There are other big huge changes, of course, for example 1453 is a year of great change when the Ottomans take Constantinople and Mehmed II inadvertently triggers the Renaissance (scholars flee to Italy -> Copernicus, Silk Road closed forcing traders to use sea rather than road -> Columbus)
But the changes that come after The Enlightenment make that seem like small fry. I think the last set of changes of that scale and significance for humans would have been right back when hunter-gatherer tribes first developed agriculture.
Everything shoots up after the Enlightenment: technology, population, wealth, health, productivity, everything. Every metric, through the roof. It is the first time in history in which a real, genuine, meaningful gap emerges between the East and West. This has been called "The European Miracle":
https://en.m.wikipedia.org/wiki/The_European_Miracle
I have long been fascinated by this.
Jared Diamond, Germs, Guns, and Steel has one answer (geography)
David Landes, The Wealth and Poverty of Nations has another one (culture)
Ian Morris, Why the West Rules -- For Now has a third (mostly geography but also some culture)
What's the real breakthrough? I think back to when Haidt talks about the development of WEIRD people, and wonder if it is actually just that. This is basically Landes's thesis too.
He argues, for example, that you can draw a direct correlation between the economy of a nation and how it treats its women.
It's clearly some combination of:
- geography
- Protestant work ethic
- capitalism
- science
- individualism
And (more controversially):
- empire
One thing that I'm musing on though is ... given all of this, why should it be the case that people have become more compassionate over time in this general mode of being (eg in Western capitalism)?
Why did this way of thinking invariably lead to what Haidt calls "WEIRD"?
It's puzzling and certainly not a given. I'd include in this:
- ending slavery (people tend to think only of black slaves sent to Americas, but EVERY civilisation kept slaves, the Islamic ones especially)
- universal suffrage (for men)
- women's rights
- rights of property ownership for everyone
- eventually gay rights
None of these things necessarily or inevitably had to happen.
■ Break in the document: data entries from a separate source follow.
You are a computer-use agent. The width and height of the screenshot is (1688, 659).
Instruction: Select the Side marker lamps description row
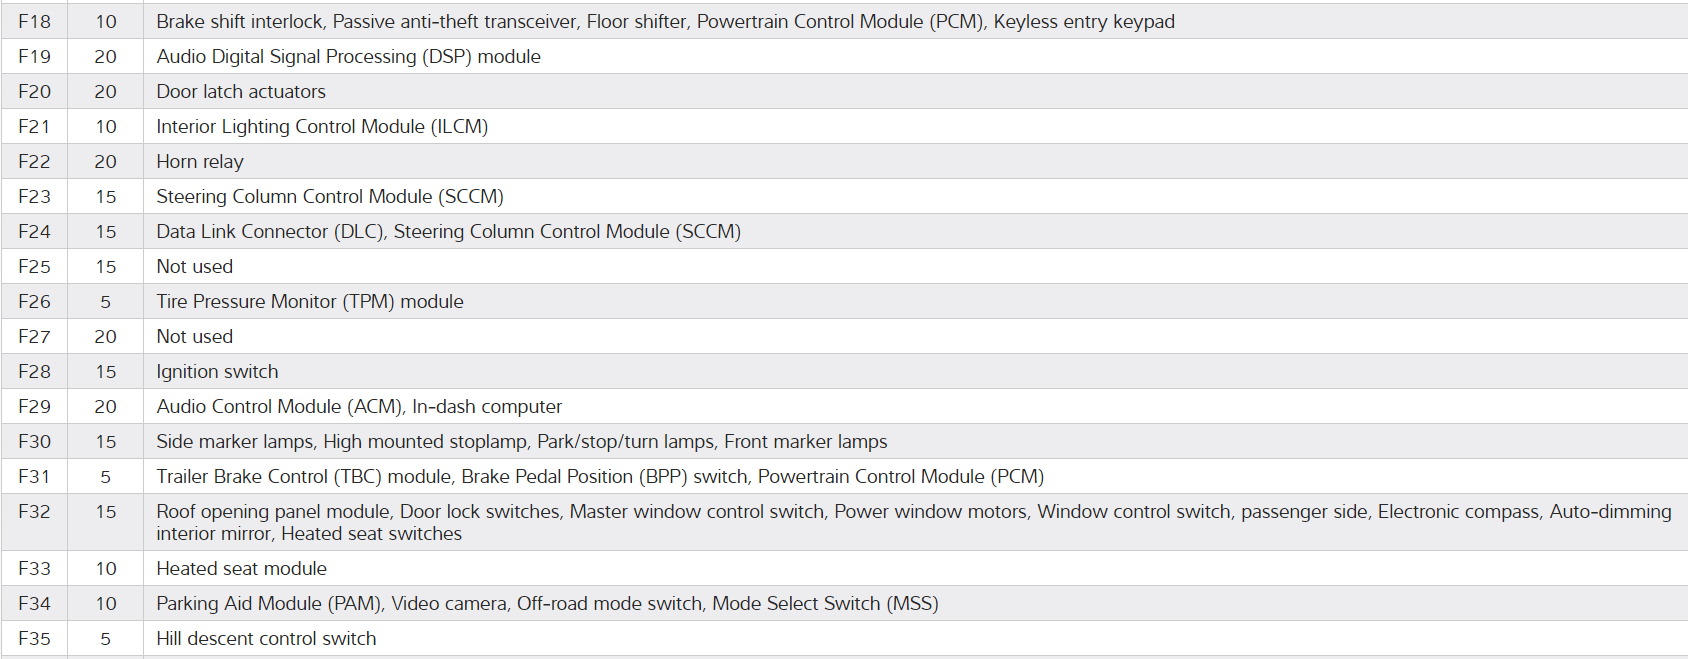point(521,442)
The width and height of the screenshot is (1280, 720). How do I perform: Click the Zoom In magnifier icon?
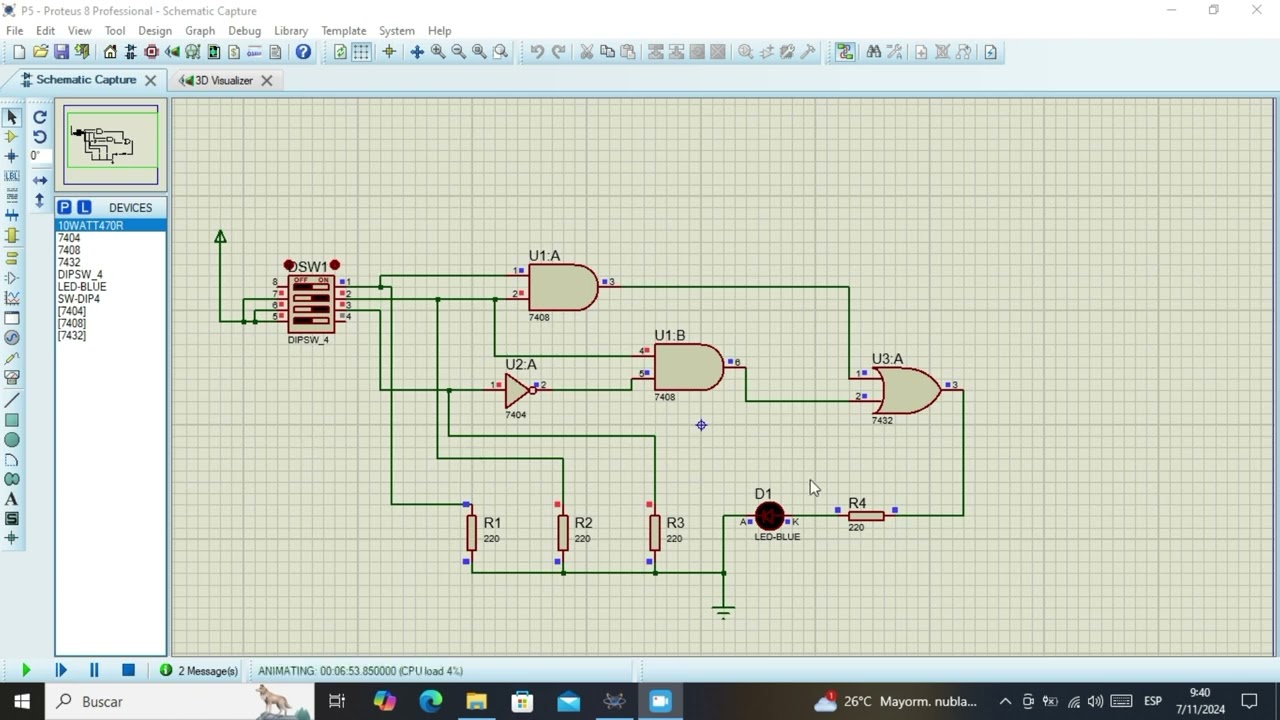(437, 52)
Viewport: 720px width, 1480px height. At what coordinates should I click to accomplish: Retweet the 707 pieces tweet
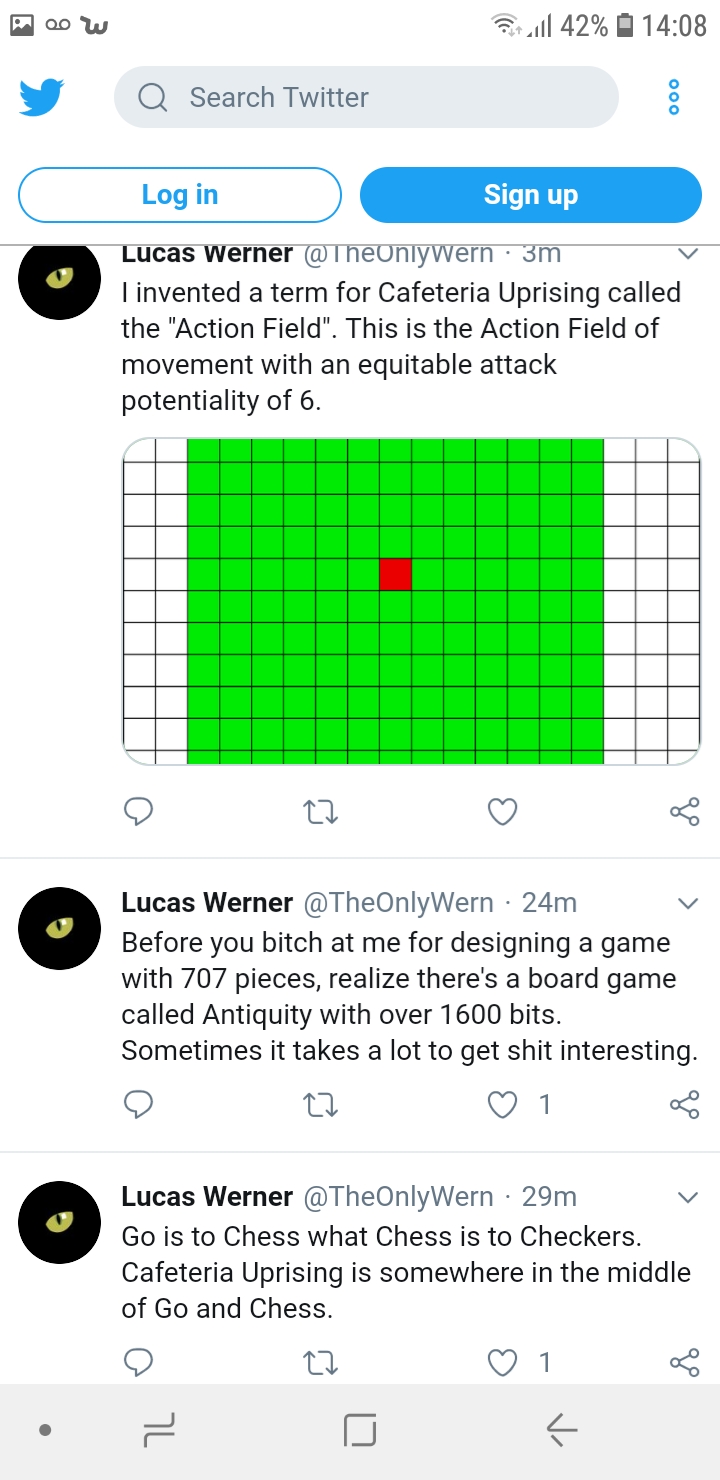point(320,1105)
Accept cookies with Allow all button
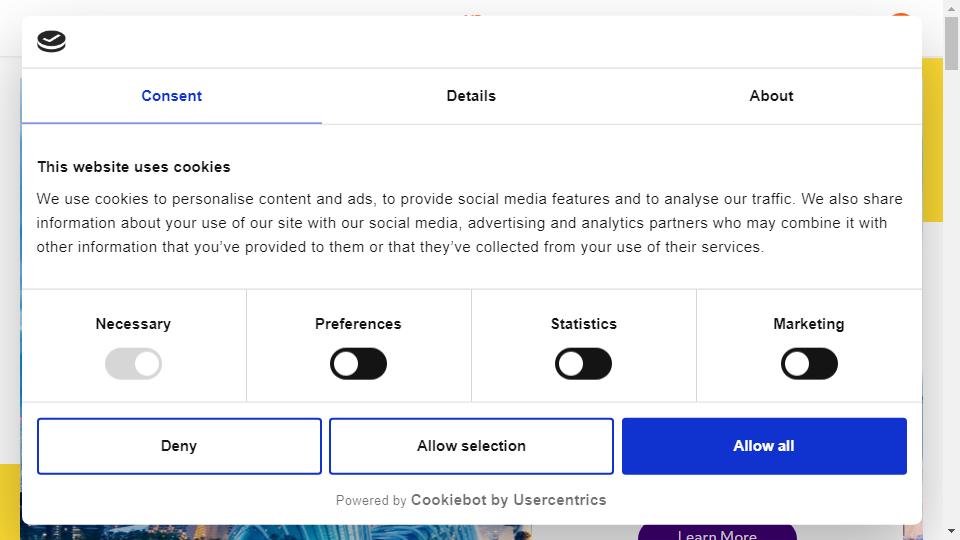This screenshot has height=540, width=960. pyautogui.click(x=764, y=446)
And in other cultures these developments either don't seem like they have happened or will happen unless imported by western powers.
I actually think it's a great mystery how and why these things came about. As in, what gave the impetus for them in the first place? What drove them? And why did these things ONLY happen in the conditions created after the Enlightenment?
Huge question, I know, but it's something to ponder. I think it is really overlooked what a massive, massive outlier we are in this present moment to the rest of history. In terms of our values, our outlook, and virtually everything.